───── Dataset records ─────

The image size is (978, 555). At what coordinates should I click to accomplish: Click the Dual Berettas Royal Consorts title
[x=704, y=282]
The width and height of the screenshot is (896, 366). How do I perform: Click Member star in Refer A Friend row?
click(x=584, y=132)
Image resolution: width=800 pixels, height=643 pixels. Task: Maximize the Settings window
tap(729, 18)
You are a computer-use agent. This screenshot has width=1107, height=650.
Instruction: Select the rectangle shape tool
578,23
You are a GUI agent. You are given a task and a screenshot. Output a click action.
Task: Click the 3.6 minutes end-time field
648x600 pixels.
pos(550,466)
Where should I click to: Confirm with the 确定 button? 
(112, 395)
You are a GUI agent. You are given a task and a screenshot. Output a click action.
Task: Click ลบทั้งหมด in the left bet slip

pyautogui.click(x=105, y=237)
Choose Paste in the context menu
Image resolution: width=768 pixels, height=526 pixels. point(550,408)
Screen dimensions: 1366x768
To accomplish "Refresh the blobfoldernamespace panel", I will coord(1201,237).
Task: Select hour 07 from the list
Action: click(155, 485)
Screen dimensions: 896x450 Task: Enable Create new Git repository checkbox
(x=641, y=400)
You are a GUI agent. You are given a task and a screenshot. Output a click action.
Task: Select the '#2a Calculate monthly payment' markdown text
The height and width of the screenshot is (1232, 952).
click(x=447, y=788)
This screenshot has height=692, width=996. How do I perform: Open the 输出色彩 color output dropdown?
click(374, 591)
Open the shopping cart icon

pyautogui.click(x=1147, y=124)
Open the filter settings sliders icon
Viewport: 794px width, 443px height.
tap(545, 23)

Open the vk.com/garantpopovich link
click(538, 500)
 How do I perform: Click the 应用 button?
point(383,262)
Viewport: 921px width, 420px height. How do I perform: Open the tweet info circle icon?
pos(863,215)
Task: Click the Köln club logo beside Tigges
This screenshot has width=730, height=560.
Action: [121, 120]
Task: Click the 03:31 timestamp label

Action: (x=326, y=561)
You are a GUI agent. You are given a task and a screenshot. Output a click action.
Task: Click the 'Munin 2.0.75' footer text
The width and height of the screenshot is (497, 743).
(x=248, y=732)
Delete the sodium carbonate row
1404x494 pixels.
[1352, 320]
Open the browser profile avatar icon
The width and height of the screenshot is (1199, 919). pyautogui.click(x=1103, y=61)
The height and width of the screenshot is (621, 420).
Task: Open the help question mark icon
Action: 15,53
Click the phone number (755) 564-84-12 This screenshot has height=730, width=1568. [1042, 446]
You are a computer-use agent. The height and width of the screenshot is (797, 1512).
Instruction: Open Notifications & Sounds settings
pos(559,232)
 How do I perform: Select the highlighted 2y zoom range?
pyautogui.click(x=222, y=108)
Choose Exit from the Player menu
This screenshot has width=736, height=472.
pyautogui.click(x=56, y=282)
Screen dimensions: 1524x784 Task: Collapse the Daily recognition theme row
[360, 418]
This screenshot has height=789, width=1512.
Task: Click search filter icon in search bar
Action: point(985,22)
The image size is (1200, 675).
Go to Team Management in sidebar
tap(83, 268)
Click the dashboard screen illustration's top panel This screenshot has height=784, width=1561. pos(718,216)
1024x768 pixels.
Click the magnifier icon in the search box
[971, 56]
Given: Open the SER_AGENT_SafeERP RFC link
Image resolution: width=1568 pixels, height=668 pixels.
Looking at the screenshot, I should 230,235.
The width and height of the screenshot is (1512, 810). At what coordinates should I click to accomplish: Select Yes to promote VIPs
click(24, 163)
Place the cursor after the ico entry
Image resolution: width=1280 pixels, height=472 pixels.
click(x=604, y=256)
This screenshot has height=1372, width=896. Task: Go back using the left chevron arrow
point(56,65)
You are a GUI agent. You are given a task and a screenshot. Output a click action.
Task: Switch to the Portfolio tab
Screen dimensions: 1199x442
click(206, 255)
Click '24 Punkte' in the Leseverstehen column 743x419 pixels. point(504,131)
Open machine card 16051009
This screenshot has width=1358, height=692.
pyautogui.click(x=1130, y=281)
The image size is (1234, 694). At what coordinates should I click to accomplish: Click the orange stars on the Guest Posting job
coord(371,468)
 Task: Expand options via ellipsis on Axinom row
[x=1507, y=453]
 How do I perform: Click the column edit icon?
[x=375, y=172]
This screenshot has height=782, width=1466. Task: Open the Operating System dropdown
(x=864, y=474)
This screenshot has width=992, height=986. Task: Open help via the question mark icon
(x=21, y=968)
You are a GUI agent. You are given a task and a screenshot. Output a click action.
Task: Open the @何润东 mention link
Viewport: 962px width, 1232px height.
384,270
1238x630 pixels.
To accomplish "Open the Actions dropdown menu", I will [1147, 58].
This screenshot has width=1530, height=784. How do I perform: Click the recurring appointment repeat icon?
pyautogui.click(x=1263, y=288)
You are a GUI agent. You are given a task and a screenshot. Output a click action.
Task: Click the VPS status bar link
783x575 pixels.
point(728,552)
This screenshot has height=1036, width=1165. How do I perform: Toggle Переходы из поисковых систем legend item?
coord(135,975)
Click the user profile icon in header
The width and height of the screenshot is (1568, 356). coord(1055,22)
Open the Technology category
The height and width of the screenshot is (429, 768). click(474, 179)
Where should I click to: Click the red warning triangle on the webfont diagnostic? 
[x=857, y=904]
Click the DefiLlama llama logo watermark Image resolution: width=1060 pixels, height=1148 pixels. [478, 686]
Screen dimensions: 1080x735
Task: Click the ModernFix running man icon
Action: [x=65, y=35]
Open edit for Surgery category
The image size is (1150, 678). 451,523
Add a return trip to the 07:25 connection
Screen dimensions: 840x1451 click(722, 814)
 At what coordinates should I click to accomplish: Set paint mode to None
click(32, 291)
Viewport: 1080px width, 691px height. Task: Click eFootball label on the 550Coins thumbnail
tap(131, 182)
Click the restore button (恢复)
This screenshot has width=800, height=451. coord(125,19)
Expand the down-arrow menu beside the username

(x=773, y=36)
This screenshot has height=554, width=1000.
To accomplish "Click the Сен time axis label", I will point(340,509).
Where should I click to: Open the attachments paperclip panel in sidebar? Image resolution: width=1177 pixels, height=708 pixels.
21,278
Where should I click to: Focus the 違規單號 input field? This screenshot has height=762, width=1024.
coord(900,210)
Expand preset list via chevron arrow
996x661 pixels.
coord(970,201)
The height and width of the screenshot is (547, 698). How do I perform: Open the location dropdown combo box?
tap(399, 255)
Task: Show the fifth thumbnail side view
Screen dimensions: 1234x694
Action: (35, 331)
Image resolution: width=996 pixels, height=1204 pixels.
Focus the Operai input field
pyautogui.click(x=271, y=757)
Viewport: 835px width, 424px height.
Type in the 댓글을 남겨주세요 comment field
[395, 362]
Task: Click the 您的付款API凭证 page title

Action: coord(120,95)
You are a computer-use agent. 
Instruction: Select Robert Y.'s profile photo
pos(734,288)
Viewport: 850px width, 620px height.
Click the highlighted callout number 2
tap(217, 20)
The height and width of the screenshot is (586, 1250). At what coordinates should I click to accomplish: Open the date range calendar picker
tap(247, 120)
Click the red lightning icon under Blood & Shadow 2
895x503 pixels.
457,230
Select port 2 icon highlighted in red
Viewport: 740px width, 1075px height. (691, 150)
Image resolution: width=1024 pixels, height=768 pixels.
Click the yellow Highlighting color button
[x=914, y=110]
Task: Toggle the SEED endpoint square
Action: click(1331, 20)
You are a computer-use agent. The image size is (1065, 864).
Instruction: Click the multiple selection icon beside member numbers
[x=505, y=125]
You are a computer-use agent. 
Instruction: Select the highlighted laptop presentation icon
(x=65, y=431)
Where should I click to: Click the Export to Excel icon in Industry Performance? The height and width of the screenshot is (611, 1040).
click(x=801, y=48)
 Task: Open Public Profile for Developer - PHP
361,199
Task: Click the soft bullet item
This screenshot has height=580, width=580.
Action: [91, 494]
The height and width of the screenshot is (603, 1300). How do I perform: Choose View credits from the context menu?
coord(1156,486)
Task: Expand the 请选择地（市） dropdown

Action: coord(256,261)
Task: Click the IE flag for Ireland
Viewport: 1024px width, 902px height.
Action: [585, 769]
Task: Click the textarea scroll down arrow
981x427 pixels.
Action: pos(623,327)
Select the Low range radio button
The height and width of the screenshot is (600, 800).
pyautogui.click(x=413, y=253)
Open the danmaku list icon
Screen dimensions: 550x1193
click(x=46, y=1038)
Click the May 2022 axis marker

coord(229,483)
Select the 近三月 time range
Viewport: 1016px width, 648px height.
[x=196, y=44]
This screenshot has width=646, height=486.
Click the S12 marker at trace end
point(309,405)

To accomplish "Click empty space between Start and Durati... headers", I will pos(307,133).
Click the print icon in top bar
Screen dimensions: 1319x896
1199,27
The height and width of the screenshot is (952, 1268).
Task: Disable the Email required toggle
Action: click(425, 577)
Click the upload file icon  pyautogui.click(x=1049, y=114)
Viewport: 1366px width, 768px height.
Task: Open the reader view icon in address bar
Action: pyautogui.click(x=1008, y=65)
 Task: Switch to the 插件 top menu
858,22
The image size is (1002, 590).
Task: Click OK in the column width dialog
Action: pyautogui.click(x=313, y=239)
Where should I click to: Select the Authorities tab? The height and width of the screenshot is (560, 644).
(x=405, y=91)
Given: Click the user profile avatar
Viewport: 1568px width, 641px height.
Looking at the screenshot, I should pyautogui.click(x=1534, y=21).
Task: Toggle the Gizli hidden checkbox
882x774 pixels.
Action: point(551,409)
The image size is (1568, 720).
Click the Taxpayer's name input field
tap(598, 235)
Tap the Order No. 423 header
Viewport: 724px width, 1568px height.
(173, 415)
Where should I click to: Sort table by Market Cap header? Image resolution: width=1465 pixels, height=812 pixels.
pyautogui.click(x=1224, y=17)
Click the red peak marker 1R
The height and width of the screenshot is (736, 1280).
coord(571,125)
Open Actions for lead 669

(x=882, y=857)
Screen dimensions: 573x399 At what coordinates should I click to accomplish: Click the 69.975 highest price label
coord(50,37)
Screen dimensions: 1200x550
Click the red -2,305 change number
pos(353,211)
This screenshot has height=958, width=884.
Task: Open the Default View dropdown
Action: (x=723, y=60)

─────

#### Problem statement:
Every line of the data that includes the word "computer" should be copied.

#### Answer to this problem:
You are a computer-use agent. This screenshot has width=1107, height=650.
You are a computer-use agent. The height and width of the screenshot is (797, 1512).
You are a computer-use agent. 
You are a computer-use agent. The image size is (1065, 864).
You are a computer-use agent. 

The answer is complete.